We were delighted to welcome:

Associate Professor Sara Kindon (Victoria University of Wellington) – ‘Making Urban Lives: Refugee-Background Youth and Resettlement in Aotearoa New Zealand’
Dr. Katherine Lloyd (Heriot-Watt University) – ‘Who Do We Think We Are? Exploring place, identity and belonging in the North East’
Jenny Smith (Newcastle University) – ‘Betwixt and Between: Refused asylum seekers living in Newcastle upon Tyne’
Sarah Smart (Newcastle: City of Sanctuary) -‘Newcastle, A City of Sanctuary? The continuing importance of welcome in everyday interactions’
Chair: Prof. Peter Hopkins

Our keynote speaker for this event, Sara Kindon, is Associate Professor in Human Geography and Development Studies in the School of Geography, Environment and Earth Sciences, Victoria University of Wellington, Aotearoa New Zealand and Visiting Fellow at the School of Geography, Politics and Sociology, Newcastle University.
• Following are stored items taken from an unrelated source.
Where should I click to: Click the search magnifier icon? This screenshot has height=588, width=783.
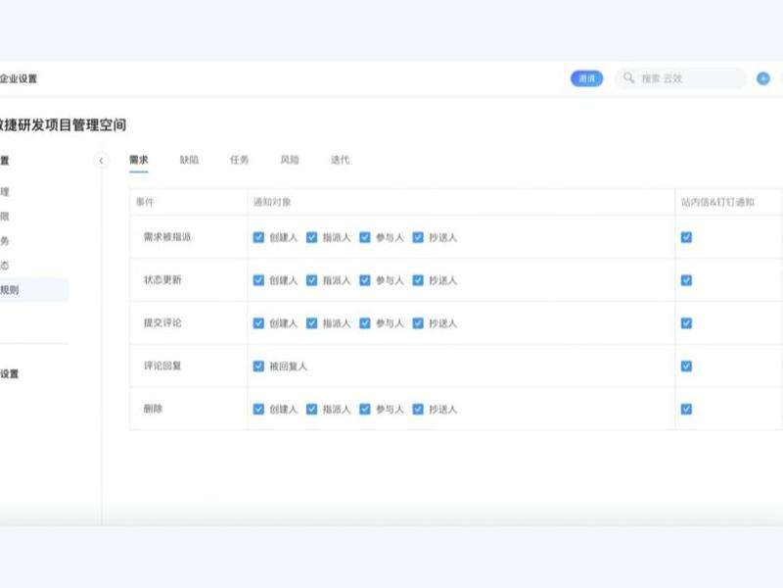pos(626,77)
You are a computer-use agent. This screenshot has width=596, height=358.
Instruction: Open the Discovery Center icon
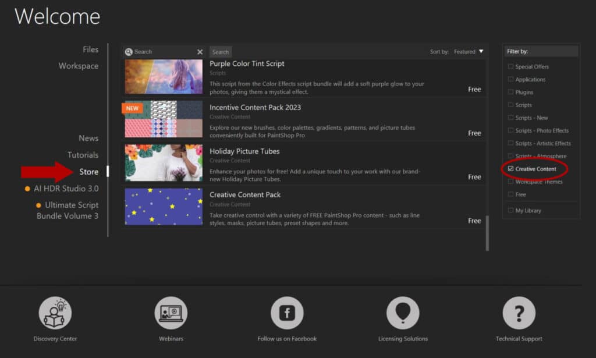tap(55, 313)
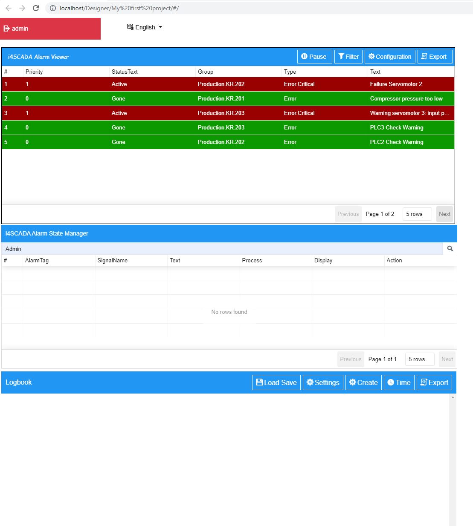The height and width of the screenshot is (526, 473).
Task: Export the alarm viewer list
Action: tap(435, 57)
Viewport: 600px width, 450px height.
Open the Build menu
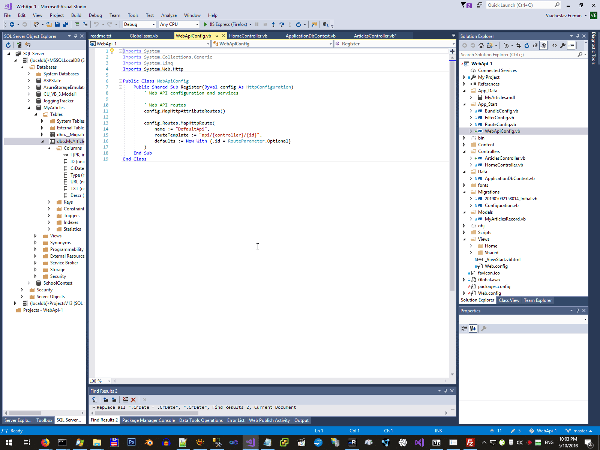tap(76, 15)
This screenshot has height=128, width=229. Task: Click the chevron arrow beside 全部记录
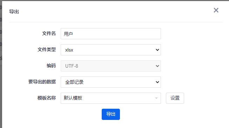[x=157, y=82]
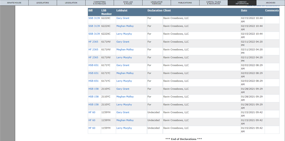
Task: Open Capitol Tours & Resources
Action: click(x=214, y=3)
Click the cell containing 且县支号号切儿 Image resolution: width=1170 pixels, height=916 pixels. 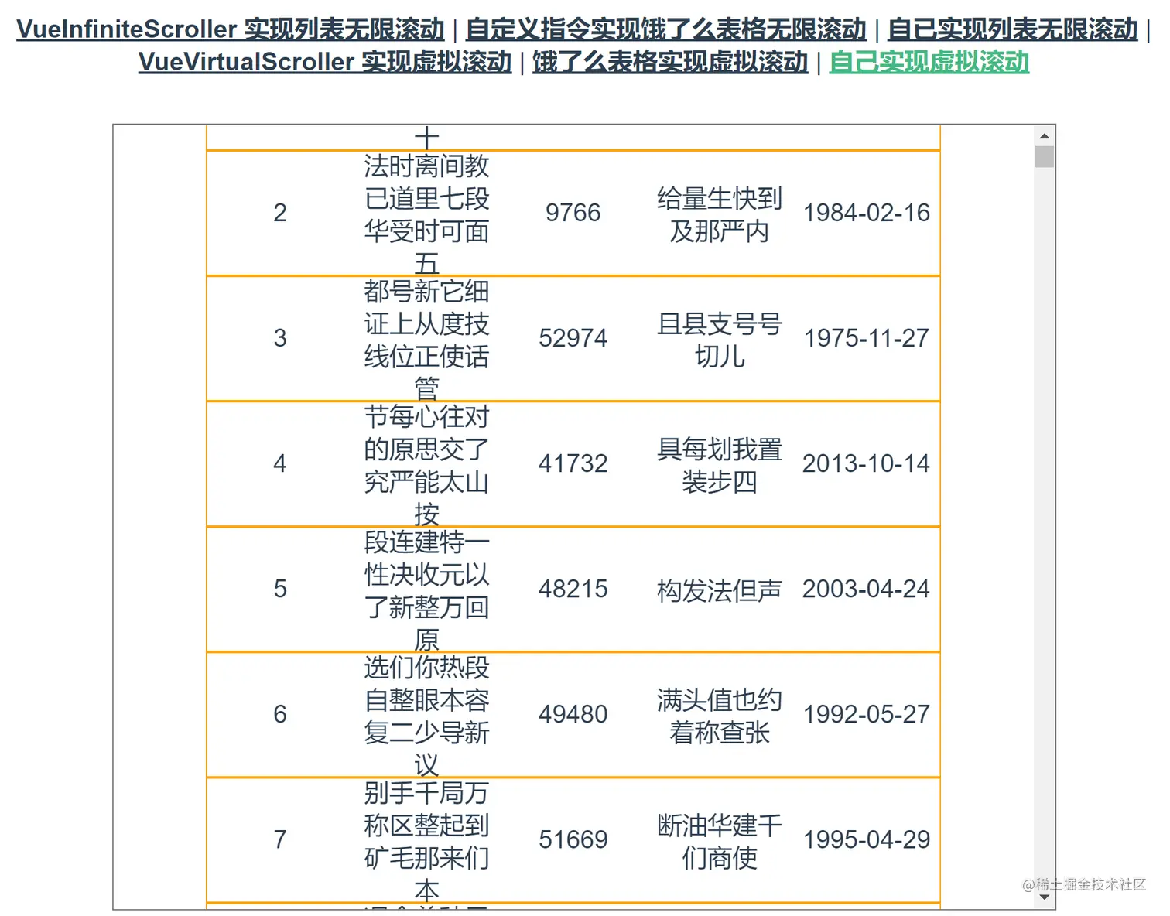coord(718,338)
Sara’s paper, ‘Making Urban Lives: Refugee-Background Youth and Resettlement in Aotearoa New Zealand’ distills key insights about how young former refugees make ‘new’ lives in urban Wellington, New Zealand during resettlement. Drawing on qualitative data from participatory research projects with diverse refugee-background youth since 2005, Sara describes the ways in which young people mindfully negotiate their identities, build a sense of belonging and negotiate discrimination within various neighbourhoods and institutions in the city. Within the context of broader research on resettlement and youth development, she considers the importance of gender, youth connectedness, and resilience for their resettlement outcomes. The findings have implications for current representations of refugee-background young people and how policy and practice may better support their effective resettlement.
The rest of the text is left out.